A too rapid bounce in yields is still a threat for risky assets, alongside lofty valuations, surging equity inflows over the past six months and stretched positions in selected segments. Equities have already extended their 2021 rally into double-digit territory, benefitting our pro-risk stance.
Yet there are good reasons to believe that the further rise in yields can be controlled and well digested. In the US, TIPS already discount a high degree of inflation worries with option markets pricing a 30% probability of a >3% inflation overshoot over five years. Excessive inflation remains are mote threat in Europe where significant output gaps still keep reflation the major task for the ECB.

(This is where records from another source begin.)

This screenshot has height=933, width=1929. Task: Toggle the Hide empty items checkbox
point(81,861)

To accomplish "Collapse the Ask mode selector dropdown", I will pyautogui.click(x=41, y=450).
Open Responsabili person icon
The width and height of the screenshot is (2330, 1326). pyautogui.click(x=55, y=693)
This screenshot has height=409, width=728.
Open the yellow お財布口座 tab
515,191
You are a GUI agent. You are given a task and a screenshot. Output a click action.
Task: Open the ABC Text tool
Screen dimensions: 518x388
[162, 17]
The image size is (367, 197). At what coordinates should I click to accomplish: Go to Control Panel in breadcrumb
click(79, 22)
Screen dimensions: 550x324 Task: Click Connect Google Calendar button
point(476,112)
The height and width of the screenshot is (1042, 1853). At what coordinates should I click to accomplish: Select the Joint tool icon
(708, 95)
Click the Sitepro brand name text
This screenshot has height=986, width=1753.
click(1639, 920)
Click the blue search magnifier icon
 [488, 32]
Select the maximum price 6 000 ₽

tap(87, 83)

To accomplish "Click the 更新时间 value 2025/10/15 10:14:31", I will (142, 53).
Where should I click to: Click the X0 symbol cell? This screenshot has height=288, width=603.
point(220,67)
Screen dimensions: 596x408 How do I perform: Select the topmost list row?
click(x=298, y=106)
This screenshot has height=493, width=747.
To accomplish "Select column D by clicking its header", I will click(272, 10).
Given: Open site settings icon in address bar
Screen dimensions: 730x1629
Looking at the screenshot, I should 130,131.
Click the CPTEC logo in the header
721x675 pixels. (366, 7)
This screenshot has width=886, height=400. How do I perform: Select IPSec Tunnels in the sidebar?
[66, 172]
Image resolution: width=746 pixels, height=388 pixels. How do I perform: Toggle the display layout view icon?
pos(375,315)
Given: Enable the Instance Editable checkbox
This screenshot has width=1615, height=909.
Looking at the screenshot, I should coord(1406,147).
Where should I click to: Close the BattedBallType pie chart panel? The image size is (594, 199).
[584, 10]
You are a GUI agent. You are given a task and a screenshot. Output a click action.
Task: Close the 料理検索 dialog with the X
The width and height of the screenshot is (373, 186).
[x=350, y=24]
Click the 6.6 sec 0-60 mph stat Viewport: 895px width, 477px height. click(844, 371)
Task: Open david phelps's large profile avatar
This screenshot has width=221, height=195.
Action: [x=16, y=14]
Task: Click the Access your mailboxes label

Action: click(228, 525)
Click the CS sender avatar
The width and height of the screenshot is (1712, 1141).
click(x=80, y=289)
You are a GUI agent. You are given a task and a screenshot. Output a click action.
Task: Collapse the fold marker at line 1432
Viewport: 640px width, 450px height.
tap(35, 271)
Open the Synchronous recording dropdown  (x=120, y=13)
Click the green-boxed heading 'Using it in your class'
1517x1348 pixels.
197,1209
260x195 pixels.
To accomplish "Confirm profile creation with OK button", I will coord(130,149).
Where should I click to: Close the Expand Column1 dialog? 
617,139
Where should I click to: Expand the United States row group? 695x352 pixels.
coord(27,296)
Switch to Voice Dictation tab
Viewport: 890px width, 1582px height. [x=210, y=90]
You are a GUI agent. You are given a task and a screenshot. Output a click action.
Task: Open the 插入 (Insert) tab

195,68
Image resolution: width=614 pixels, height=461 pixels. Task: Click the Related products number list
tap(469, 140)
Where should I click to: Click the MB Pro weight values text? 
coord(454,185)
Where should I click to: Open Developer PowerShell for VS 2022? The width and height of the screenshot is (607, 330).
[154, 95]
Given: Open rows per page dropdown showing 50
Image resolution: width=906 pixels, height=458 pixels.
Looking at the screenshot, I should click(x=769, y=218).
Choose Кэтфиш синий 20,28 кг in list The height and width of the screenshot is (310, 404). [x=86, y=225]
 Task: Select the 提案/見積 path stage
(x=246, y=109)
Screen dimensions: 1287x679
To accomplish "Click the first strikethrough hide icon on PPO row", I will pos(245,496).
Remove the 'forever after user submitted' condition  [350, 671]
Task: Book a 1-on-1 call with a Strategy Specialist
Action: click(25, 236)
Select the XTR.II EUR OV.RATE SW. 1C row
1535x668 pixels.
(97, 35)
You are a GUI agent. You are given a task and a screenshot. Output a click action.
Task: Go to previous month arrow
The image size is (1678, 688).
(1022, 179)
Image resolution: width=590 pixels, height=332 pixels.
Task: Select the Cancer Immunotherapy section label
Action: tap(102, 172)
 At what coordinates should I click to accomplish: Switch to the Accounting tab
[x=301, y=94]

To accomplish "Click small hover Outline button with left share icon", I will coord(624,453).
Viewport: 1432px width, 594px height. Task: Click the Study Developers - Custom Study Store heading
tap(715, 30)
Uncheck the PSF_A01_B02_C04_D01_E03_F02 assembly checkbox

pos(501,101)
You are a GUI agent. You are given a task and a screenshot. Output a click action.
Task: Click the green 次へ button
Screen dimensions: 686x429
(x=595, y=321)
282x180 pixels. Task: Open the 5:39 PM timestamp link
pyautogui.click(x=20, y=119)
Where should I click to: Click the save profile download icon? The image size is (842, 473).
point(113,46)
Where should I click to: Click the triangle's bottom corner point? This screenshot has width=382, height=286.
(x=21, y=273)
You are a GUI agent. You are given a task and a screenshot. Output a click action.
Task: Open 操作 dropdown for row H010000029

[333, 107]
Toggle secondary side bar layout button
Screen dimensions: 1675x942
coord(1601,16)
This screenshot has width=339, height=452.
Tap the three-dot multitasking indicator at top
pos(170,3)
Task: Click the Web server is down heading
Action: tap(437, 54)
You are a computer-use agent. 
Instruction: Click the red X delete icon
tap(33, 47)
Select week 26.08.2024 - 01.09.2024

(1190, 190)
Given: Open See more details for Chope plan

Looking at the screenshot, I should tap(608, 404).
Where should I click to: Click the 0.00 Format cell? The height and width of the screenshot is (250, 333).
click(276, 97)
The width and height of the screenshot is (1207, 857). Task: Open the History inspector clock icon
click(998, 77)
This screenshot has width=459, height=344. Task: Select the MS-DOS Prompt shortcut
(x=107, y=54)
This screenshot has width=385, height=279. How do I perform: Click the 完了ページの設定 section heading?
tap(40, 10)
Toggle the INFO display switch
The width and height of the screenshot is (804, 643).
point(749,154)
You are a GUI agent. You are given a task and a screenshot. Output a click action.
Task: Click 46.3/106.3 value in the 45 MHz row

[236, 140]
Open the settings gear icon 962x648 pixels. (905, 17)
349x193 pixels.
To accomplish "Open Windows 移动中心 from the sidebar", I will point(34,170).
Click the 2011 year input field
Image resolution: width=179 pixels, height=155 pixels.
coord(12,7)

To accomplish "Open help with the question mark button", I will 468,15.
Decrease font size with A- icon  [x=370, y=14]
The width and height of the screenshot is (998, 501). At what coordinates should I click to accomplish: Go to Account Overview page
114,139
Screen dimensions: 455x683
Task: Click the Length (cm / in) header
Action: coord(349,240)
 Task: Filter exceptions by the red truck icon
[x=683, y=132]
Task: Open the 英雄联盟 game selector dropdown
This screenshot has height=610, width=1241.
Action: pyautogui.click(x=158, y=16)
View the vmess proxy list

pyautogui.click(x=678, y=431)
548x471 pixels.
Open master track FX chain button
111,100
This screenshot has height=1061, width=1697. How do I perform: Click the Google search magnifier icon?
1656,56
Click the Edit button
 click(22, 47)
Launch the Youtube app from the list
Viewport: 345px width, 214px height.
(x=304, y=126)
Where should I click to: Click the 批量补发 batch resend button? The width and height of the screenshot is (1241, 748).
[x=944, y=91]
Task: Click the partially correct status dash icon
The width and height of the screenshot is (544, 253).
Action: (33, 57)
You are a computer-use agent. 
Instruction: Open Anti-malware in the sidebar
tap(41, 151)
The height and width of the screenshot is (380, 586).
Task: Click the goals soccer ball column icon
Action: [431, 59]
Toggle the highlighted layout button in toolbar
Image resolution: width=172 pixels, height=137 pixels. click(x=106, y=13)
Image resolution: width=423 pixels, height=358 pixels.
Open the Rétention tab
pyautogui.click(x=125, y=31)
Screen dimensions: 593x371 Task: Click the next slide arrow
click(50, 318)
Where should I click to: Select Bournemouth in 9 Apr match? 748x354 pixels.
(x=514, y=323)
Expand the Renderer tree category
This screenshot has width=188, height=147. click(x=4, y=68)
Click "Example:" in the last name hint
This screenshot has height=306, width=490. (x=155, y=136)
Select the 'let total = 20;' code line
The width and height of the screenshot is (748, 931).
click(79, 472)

Arguably the Fed and ECB will need to start considering the future of their asset purchase programs in summer. Nevertheless, they still have ammunition to counter a disorderly rise in real yields (which matter most for risky assets) via increased QE, strengthened forward guidance, duration extension or (unlikely) outright yield curve control.
Maintaining a pro- risk bias
We keep a pro-risk bias in our portfolios, with a moderate overweight in Equities and a more sizeable one in Credit. We continue to prefer Cyclical and Value stocks over Growth and Defensive ones. In Credit, we see particular value in financial papers and in HY, as the economic upswing will improve leverage metrics while default rates are already peaking.
We keep an underweight in core European Govies on poor carry and rising yields (with the risks tilted towards an overshoot of our yield forecasts). We like European inflation linkers, which still appear cheap into the recovery. The USD has already pared most of its initial Q2 bounce, and is headed for further headwinds amid a recovering global economy.